The only way to discourage criminal activity is to close the gap between the police and the community.

Do police matter? The answer is yes.

Police officers sign up for a career in which they commit to running towards danger, while others run away. They swear an oath to serve and protect and some lay down their lives to honour it.

Canadian police officers are integral to the sense of safety and security we value as Canadians. When public safety is at risk, there is an outcry for more police officers. People want to see the police, instinctively understanding that a street corner is safe if there is an officer standing on it.

Costs of policing are central in discussions across all levels of government and some argue that we simply cannot continue to afford policing at its current rate. I recognize that current models of policing are not the most efficient or effective, but this does not diminish the importance of front-line policing. A properly funded and accountable community-based police response does have an impact on crime rates and criminal activity. We cannot allow for our community to degrade into a breeding ground for drug trafficking and turf wars and then call for more police. We need police officers in schools intervening with at-risk youth, we need police officers in restaurants removing unwanted patrons and we need more of them on street corners and public transit.  The public needs to know that when they call, the police will come. If we don’t deal with the little things, the little things will become big things.

I understand that the cost of additional police officers can be prohibitive for local governments and for this reason we have to begin thinking differently about public safety. There are opportunities to use community volunteers, community service officers, reserve officers and auxiliary police officers in dealing with low-level issues. These options complement front-line policing and are  invaluable in crime prevention, by supporting a variety of policing initiatives. Many police agencies in Canada and the United States use a range of these options, which are proven to be both cost-efficient and effective.
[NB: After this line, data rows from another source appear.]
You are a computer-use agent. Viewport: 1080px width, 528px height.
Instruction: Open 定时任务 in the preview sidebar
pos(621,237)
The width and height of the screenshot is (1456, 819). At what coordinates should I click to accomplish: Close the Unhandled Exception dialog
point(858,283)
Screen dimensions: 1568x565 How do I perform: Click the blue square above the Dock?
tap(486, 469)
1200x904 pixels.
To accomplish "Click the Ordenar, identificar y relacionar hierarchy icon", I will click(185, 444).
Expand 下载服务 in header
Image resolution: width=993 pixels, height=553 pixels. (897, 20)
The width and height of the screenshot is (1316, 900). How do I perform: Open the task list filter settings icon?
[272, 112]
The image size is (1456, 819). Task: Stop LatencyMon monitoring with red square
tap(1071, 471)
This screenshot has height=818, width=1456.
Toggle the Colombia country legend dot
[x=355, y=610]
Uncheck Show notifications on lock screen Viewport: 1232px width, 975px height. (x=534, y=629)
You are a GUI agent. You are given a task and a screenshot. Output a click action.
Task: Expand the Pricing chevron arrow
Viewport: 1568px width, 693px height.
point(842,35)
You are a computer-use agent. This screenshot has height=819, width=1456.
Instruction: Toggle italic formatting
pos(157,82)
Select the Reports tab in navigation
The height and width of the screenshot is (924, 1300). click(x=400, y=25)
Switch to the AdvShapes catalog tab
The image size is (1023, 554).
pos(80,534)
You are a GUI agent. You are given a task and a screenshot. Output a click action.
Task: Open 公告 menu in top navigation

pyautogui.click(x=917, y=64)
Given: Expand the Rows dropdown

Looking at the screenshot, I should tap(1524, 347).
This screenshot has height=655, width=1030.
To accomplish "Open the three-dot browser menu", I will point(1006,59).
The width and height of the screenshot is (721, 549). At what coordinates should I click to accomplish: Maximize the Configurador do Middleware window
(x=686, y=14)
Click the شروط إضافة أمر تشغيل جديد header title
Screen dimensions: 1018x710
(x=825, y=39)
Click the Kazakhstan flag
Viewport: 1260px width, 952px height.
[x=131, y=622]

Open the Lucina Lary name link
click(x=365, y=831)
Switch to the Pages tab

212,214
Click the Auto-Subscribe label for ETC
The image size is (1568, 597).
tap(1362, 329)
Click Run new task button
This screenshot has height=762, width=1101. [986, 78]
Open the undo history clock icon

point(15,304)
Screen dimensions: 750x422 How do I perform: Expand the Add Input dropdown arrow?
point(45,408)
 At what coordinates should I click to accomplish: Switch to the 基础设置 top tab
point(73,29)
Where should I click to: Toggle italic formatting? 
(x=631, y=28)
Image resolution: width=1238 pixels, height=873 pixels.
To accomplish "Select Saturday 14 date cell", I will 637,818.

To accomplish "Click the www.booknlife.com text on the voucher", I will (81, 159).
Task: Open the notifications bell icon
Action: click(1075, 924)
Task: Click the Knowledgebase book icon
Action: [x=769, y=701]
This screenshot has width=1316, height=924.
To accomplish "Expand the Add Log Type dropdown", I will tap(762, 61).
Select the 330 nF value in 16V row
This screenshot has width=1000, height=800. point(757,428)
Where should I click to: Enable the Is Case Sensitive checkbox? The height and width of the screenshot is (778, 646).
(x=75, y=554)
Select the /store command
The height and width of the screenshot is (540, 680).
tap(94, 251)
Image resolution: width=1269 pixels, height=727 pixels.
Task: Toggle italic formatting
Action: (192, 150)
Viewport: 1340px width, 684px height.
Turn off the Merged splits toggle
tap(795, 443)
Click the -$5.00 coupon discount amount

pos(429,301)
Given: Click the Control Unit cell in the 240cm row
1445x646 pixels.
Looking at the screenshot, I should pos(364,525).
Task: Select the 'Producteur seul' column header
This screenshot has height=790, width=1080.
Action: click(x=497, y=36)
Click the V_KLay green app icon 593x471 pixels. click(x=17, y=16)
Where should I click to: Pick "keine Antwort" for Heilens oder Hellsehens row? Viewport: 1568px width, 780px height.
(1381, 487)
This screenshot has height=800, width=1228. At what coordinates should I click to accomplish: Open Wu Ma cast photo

We do not need to re-invent the wheel when it comes to policing, but in many ways we aren’t even using what we know already works: supplying the necessary resources so that police can do their jobs effectively.

A key link in the resource chain is the connection between the community and the police. The importance of that relationship cannot be overstated. Sir Robert Peel once said that “the police are the public and the public are the police.”  The police have a full-time responsibility to keep our communities safe, but each citizen also has a responsibility to do the same. The police do not have a monopoly on policing and it is imperative that they work with the community to combat crime and public disorder issues.

There are currently some serious public safety issues in our communities. If we are  going to be “in the face” of criminal activity, partnering with our communities and preventing crime we need sufficient resources on the front line. The police do matter and the only way to discourage criminal activity is to close the gap between the police and the community so that we can work together in the best interests of public safety.

Jim Cessford is the retired chief of the Delta Police Department. He has spent more than 40 years in law enforcement.